‘I had been reduced to a whisper': David Coverdale on the sinus infection that almost silenced him

David Coverdale, in a new video chat for Whitesnake TV, talks about the sinus infection that nearly derailed his career in the 1980s — and the unique exercises that he still does to save his voice.

Coverdale, who’s also fronted Deep Purple and successfully collaborated with Jimmy Page, has said that he considered the sessions for a eponymous 1987 release as a make-or-break moment for Whitesnake — which had been together off and on since 1978, but had seen 1984’s Slide It In reach only No. 40 in the U.S.

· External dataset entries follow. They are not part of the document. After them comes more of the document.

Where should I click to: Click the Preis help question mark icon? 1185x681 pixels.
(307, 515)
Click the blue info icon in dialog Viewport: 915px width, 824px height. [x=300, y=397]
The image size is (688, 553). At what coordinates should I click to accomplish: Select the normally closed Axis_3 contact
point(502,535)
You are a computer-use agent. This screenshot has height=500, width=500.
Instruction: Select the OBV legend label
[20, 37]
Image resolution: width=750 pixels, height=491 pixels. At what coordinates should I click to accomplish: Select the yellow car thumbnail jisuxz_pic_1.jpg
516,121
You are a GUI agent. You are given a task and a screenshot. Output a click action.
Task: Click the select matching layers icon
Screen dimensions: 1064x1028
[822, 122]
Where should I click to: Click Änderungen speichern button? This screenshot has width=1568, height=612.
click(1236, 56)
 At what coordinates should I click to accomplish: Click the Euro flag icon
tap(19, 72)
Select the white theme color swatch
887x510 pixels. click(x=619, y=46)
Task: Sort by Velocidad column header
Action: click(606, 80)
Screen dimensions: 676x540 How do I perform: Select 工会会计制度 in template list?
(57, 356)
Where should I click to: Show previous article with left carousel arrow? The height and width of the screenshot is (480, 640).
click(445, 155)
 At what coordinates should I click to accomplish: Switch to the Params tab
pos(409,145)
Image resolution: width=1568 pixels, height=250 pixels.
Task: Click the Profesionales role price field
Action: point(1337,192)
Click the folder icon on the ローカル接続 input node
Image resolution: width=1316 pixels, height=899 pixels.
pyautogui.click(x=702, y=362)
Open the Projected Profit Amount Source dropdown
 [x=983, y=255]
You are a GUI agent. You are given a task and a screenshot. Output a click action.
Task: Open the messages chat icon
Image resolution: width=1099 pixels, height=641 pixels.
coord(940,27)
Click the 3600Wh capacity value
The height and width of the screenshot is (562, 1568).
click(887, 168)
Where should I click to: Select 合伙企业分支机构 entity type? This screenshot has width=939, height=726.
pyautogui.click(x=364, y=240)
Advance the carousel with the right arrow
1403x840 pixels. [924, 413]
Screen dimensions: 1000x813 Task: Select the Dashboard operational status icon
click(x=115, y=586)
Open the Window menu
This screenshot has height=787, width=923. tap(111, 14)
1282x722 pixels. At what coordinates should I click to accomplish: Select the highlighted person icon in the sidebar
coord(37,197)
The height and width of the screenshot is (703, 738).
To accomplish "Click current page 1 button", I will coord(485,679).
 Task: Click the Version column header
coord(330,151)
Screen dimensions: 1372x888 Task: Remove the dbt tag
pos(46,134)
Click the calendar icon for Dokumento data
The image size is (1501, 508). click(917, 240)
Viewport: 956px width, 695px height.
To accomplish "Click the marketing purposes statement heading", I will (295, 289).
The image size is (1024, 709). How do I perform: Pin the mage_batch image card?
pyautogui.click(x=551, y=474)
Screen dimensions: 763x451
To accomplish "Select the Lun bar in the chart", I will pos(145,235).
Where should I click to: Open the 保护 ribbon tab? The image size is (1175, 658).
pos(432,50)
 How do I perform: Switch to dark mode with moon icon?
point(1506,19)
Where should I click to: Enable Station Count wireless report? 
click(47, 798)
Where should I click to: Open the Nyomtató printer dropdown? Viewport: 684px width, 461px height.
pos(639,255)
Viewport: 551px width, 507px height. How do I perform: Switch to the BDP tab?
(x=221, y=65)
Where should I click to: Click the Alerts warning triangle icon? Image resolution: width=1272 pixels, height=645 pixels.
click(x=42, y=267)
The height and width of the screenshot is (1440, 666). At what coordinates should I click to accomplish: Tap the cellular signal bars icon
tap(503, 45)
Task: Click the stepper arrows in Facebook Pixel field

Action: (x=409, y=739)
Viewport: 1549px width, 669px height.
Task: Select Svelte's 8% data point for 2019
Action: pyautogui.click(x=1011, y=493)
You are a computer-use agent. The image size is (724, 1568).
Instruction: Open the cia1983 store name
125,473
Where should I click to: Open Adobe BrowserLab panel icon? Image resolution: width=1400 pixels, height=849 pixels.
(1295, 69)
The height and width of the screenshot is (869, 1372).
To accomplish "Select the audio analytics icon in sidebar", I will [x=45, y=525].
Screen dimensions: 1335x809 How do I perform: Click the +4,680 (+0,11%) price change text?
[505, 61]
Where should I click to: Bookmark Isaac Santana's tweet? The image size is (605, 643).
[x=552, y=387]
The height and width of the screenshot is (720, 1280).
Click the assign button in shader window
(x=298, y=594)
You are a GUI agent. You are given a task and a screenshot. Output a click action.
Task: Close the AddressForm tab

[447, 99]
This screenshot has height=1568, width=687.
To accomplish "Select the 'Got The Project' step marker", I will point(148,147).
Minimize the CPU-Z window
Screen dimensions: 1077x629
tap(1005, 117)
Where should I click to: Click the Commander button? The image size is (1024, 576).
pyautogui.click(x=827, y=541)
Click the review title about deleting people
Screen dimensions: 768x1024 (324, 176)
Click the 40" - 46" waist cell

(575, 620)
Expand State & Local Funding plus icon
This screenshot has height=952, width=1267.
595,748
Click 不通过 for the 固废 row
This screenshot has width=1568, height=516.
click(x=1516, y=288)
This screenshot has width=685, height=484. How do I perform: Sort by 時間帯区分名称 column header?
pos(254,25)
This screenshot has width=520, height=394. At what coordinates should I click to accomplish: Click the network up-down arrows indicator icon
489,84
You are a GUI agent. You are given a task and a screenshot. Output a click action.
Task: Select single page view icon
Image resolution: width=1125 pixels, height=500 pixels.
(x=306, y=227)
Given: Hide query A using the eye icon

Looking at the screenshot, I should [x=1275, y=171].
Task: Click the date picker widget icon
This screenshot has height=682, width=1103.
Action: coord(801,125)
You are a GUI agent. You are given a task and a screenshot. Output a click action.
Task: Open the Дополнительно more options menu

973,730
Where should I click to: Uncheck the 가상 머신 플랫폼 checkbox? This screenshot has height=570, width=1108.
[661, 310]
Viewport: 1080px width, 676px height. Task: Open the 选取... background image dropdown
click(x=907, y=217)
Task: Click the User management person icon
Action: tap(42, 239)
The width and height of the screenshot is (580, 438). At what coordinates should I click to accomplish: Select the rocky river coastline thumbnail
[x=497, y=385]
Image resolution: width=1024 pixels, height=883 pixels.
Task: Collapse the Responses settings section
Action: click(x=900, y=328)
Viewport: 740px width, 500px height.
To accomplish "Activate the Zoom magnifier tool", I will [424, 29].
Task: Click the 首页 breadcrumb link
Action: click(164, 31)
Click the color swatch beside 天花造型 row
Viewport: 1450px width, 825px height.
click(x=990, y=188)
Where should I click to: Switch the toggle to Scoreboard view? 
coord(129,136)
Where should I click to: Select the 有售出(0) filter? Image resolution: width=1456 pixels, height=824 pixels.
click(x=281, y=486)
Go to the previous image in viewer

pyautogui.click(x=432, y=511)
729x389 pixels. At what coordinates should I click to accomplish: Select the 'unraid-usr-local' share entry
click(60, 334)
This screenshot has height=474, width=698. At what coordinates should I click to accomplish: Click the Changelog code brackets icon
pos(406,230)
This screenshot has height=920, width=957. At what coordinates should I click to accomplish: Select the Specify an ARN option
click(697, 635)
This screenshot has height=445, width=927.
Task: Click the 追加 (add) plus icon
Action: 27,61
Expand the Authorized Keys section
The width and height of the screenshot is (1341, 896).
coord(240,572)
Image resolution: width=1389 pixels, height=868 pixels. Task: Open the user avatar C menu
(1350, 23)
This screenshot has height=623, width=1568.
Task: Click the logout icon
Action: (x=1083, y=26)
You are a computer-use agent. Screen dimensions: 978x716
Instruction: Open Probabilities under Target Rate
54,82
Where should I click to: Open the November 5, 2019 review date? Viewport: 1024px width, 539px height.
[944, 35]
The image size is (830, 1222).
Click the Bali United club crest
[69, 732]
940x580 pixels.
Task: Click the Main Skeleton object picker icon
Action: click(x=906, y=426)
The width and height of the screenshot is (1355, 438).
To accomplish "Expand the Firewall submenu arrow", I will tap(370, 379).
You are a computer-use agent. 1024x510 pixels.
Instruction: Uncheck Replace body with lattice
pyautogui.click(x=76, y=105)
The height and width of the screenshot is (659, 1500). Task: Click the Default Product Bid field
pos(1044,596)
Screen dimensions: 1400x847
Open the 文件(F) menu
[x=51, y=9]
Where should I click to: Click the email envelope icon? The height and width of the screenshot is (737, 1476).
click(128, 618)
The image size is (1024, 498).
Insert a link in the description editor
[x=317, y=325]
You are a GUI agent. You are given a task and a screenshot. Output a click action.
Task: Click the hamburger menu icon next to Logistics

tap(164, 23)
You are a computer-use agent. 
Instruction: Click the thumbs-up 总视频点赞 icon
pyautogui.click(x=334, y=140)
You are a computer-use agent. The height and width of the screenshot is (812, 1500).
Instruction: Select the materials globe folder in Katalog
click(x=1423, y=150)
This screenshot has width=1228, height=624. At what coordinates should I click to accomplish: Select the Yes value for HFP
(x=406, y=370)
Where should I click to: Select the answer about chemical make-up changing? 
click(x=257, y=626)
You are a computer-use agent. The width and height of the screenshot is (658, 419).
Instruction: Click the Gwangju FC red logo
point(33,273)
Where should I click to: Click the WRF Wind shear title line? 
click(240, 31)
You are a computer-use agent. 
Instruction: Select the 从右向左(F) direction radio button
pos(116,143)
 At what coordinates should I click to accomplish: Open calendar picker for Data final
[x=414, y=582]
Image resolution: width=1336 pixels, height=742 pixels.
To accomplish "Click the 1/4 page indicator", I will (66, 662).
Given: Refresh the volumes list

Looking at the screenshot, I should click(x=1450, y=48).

Then, disaster struck in the form of a serious sinus infection.

“There was a 50/50 chance that I would not be able to sing in the same style or with the same power after the surgery,” Coverdale says, as part of an ongoing fan Q&A for Whitesnake TV. “I was extraordinarily fortunate. I worked with an amazing ear, nose and throat doctor, who’s recently retired. He was an astonishing doctor, and a beautiful guy all around. I owe him a debt that I could never repay.”

[SOMETHING ELSE! REWIND: Could a partial reunion of the mid-1970s lineup of Deep Purple be in the offing? Glenn Hughes says he'd like to get back together with David Coverdale.]

Coverdale’s doctor and then-manager recommended that Coverdale consult with premier cantor at the Stephen S. Wise Temple in Beverly Hills — Nathan Lam. “He has an astonishingly deep, basso profundo voice — which is probably why he was premier cantor in the choir,” Coverdale says in the video. “He helped me rebuild my voice.” Coverdale’s regimen, then as now, includes “making these very strange noises, to open up the sinus and open up the vocal cords, without stressing out these things. When I’m touring, I do these things several times a day, and before shows.”

Back in 1987, that was quite a change: “At that time, I had no idea about vocal exercises,” Coverdale says. “My vocal exercise was a huge glass of cognac, or scotch with a drizzle of Coca Cola in it, and I was off and running. But this was obviously different times. I had been reduced to talking in a whisper for six weeks.”

Of course, 1987’s Whitesnake went on to go eight-times platinum, on the strength of a series of hit singles — “Still of the Night,” “Is This Love” and “Here I Go Again.” Coverdale and Whitesnake most recent album is 2011’s Forevermore, with guitarists Doug Aldrich and Reb Beach.